» **Work request**: Set down every record below exactly as written, but leave out the pictures.

:: Supplied information ::

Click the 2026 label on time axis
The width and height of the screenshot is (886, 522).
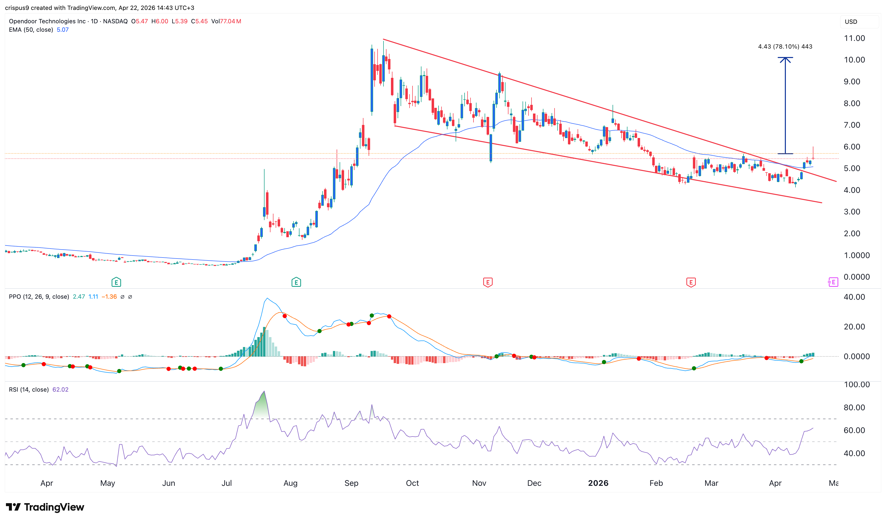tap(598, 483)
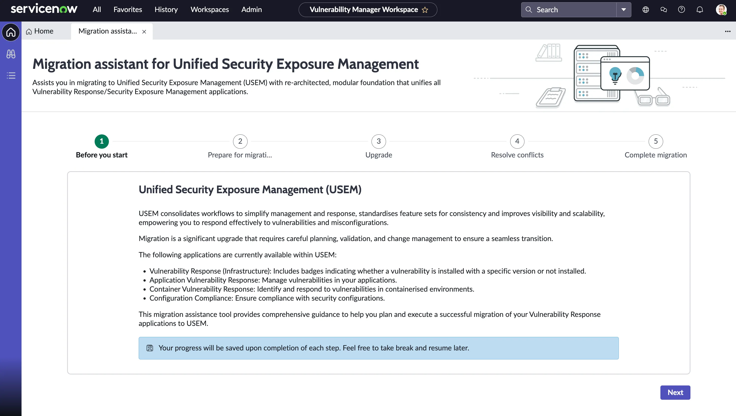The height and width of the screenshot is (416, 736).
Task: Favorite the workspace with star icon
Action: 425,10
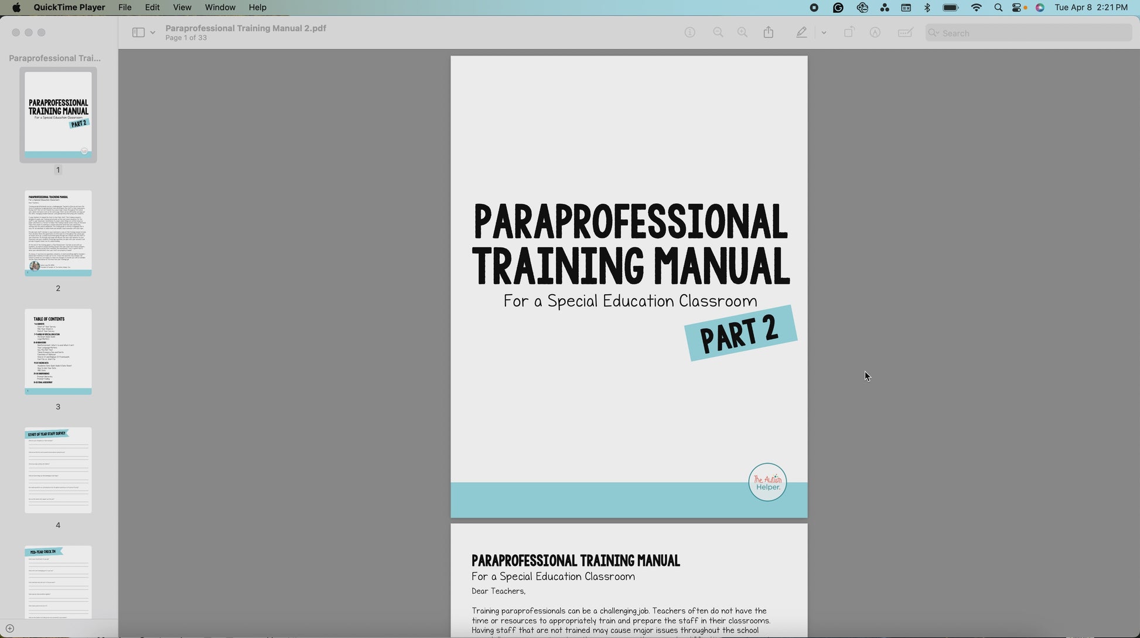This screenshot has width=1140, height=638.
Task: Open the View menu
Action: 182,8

:::

» **Answer to the exercise**:
Click the 2026 label on time axis
The width and height of the screenshot is (886, 522).
tap(598, 483)
The height and width of the screenshot is (416, 736).
Task: Favorite the workspace with star icon
Action: 425,10
This screenshot has width=1140, height=638.
Task: Open the View menu
Action: 182,8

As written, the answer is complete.